- Opening Delimiter -

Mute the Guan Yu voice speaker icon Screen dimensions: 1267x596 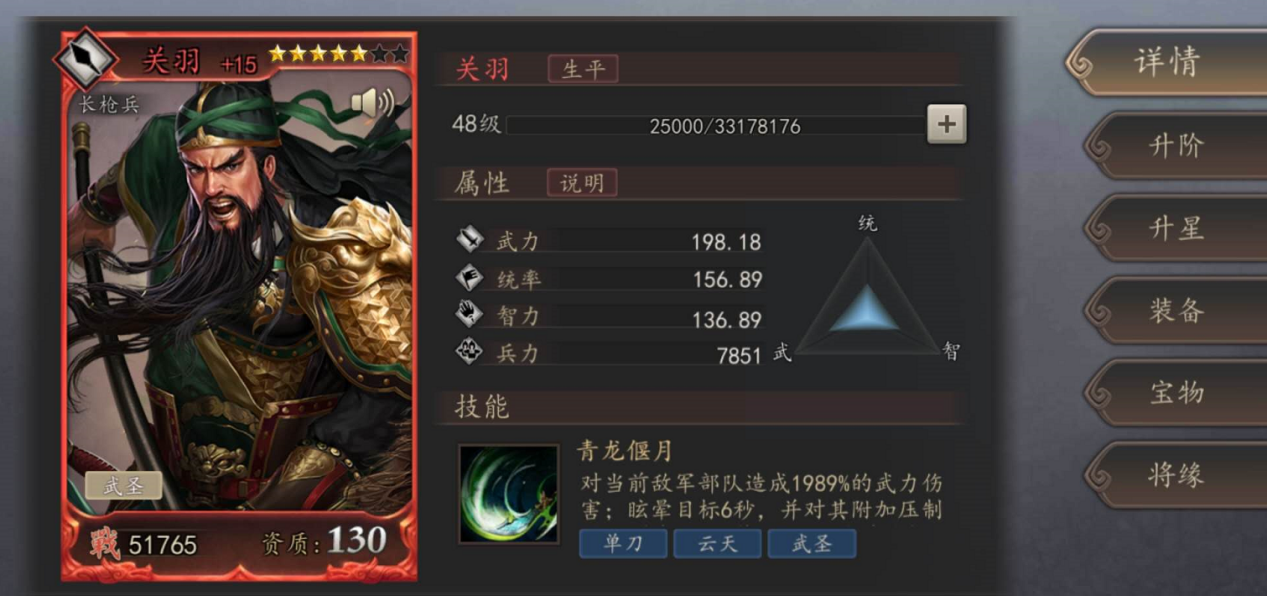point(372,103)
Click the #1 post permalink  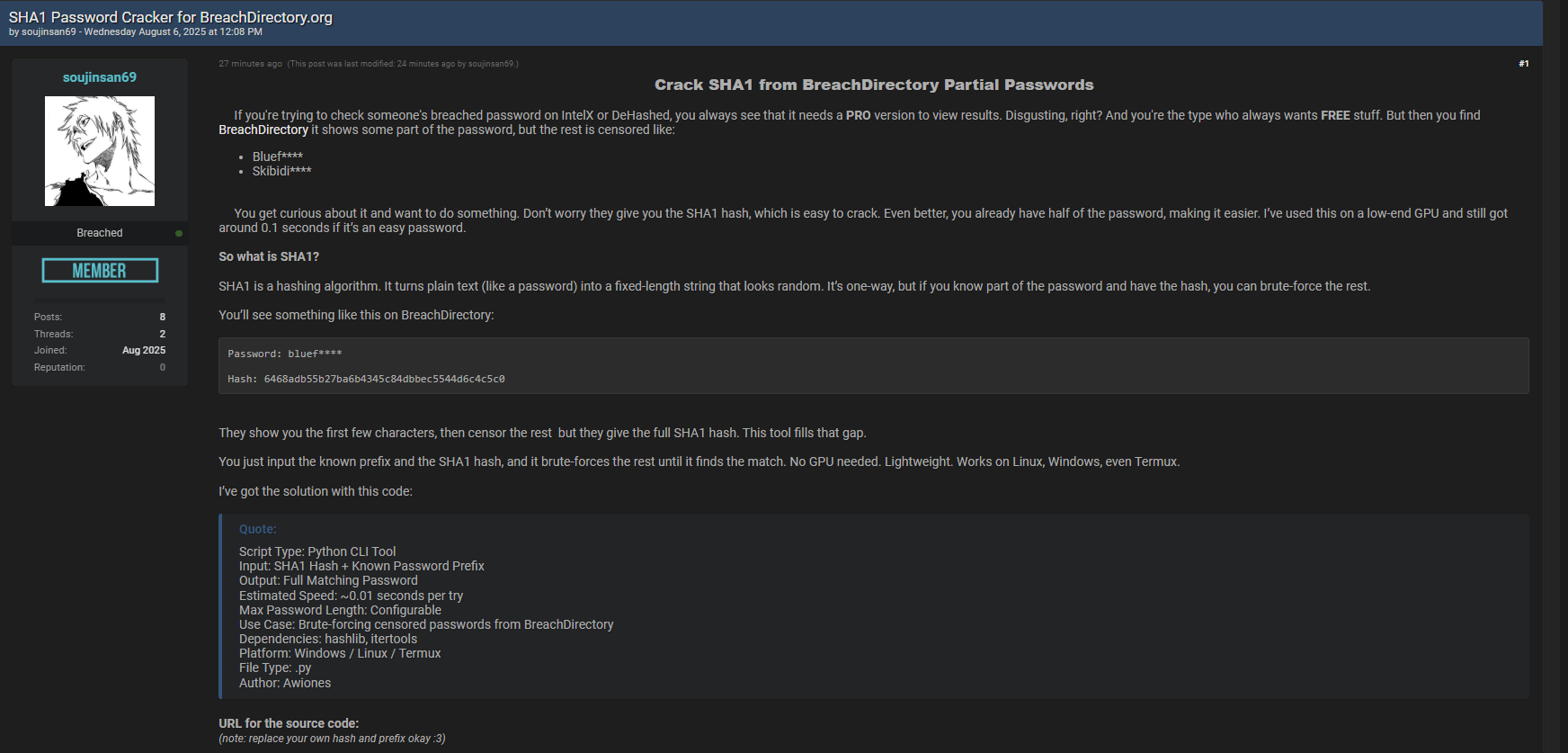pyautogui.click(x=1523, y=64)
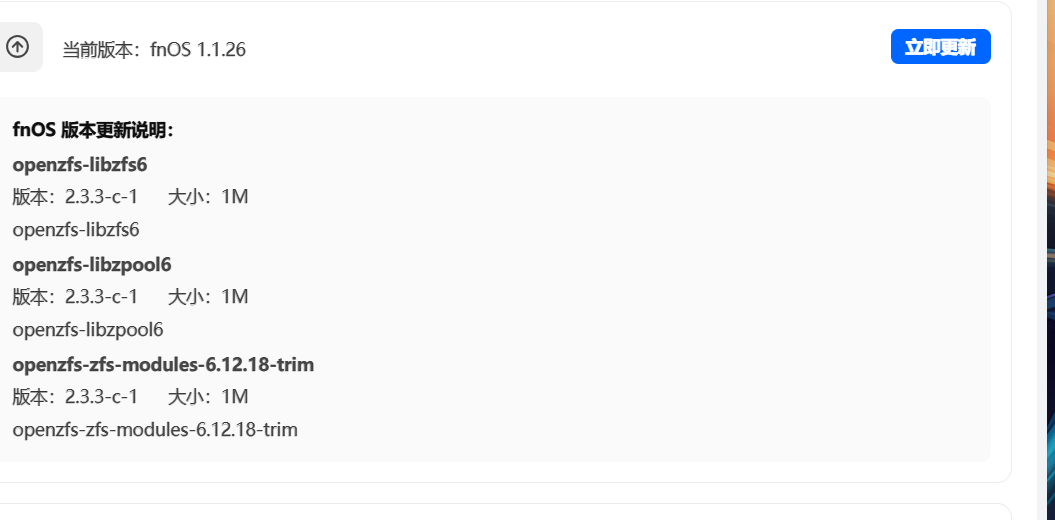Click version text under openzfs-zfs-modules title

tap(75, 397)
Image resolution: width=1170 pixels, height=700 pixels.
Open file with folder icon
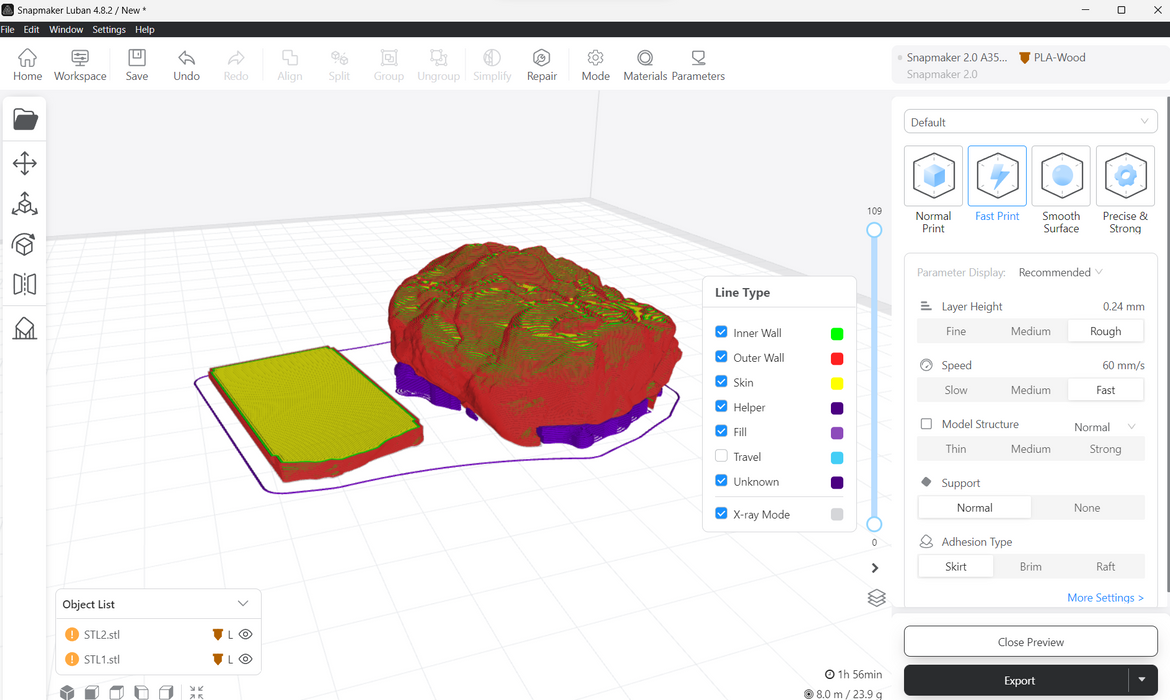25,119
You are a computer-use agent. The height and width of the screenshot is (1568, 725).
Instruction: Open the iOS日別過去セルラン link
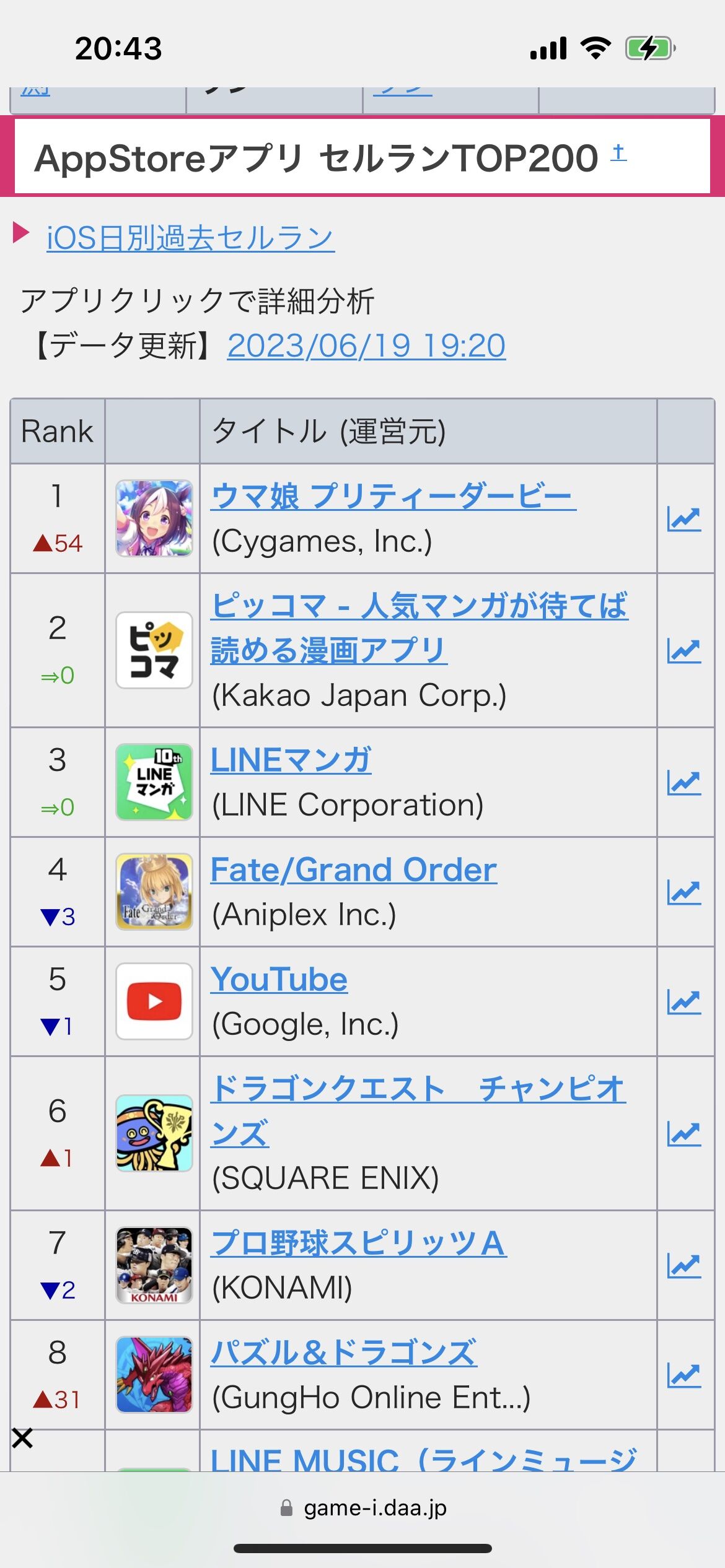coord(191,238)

- Closing Delimiter -

| EXERCISE GOAL |
Retype exactly the lines from the line containing "Image resolution: width=1170" through the end of the entries above, including both ends, and leave every picture out.

| RESPONSE BELOW |
Image resolution: width=1170 pixels, height=700 pixels.
Open file with folder icon
25,119
You are a computer-use agent. The height and width of the screenshot is (1568, 725).
Instruction: Open the iOS日別過去セルラン link
coord(191,238)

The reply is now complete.